Problem details –
Your answer should be a single number, the count of lines in the material with the string "value".

____

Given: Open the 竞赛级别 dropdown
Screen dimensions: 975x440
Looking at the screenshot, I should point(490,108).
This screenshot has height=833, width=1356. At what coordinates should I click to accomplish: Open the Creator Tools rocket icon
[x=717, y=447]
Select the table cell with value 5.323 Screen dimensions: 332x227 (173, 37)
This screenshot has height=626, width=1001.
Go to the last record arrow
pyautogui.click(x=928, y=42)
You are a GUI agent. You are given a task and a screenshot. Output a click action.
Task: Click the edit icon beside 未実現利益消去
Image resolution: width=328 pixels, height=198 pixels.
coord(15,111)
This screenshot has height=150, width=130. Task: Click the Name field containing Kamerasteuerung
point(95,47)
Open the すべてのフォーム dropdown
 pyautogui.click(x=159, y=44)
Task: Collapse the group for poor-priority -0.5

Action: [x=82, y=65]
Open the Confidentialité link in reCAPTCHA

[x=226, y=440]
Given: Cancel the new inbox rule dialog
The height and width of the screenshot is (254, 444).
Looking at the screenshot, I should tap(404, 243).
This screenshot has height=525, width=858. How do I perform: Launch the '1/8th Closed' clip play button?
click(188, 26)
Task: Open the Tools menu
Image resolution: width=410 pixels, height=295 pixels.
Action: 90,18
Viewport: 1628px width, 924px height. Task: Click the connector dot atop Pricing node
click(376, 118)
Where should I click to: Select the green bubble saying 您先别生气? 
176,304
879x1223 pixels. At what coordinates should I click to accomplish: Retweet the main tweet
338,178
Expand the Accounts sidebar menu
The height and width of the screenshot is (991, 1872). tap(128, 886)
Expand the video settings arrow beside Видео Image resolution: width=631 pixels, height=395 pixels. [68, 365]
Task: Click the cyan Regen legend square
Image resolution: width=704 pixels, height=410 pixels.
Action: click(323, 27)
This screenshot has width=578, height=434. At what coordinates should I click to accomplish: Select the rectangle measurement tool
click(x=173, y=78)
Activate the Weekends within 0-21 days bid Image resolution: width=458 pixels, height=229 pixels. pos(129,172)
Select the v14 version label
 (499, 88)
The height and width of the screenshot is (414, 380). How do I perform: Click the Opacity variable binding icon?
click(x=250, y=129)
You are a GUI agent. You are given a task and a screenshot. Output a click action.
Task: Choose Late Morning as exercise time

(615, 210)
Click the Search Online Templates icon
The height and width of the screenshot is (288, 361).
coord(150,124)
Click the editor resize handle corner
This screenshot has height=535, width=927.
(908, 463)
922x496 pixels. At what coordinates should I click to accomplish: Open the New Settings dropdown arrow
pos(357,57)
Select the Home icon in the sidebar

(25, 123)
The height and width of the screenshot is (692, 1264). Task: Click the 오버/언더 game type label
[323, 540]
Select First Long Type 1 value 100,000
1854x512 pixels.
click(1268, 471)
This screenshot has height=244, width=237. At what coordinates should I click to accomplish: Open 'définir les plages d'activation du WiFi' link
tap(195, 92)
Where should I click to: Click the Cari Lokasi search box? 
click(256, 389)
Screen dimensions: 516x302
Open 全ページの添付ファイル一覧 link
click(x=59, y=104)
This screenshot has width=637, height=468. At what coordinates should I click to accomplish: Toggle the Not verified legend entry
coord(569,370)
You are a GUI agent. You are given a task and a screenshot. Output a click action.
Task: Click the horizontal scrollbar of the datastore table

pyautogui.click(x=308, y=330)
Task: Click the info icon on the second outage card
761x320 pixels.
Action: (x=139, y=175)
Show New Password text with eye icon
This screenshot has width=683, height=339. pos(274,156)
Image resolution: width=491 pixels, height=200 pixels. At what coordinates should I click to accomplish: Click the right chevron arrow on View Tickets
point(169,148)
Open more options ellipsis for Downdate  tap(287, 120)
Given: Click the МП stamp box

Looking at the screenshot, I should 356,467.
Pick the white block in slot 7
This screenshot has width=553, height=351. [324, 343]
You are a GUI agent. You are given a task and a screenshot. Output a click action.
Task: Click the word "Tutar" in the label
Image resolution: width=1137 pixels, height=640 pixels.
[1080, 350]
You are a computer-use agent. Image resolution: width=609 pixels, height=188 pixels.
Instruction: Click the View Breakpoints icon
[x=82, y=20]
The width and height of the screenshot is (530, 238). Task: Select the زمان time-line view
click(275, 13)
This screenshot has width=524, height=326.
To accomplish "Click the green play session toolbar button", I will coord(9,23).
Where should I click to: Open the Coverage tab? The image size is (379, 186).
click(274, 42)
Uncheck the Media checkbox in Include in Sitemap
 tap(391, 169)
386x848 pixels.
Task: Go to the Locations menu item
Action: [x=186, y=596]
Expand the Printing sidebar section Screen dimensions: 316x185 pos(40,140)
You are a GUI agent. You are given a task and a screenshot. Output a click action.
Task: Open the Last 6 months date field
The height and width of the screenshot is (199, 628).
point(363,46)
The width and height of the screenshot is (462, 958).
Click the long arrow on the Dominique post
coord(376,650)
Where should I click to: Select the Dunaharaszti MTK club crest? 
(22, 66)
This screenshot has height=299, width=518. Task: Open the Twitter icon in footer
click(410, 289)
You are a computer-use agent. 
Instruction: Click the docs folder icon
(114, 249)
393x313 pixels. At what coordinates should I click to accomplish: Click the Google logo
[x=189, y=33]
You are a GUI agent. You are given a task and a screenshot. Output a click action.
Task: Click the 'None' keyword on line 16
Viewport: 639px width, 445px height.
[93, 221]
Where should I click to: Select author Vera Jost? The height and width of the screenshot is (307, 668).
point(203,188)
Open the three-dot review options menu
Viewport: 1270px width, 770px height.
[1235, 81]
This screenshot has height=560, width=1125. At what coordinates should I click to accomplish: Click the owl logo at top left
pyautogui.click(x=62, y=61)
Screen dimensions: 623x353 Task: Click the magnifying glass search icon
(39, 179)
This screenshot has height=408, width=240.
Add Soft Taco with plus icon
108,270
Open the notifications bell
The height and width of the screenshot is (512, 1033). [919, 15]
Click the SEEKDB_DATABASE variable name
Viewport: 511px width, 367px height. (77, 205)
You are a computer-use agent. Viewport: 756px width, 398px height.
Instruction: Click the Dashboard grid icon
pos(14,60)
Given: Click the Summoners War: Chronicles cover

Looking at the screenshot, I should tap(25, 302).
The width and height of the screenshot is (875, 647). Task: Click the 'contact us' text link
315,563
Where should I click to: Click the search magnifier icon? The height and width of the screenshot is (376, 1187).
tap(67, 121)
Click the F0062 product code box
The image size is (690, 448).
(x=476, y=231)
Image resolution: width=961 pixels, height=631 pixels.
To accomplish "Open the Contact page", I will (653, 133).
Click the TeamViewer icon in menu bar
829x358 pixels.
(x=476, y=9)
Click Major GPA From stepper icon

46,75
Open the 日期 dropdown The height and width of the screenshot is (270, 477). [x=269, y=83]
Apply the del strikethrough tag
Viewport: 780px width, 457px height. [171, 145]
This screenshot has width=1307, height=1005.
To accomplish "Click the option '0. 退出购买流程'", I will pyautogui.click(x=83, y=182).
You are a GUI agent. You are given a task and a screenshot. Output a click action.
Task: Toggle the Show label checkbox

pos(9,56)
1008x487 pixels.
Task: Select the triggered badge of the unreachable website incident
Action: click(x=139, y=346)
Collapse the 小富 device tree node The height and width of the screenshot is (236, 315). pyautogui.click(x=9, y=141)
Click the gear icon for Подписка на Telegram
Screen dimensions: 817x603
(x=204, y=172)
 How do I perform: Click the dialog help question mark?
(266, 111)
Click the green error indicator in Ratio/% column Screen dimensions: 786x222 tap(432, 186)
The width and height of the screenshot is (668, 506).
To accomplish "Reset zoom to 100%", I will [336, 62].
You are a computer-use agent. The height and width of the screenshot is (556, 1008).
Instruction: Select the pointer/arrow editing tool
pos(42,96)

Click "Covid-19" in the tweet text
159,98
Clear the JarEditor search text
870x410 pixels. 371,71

____

Completed task –
2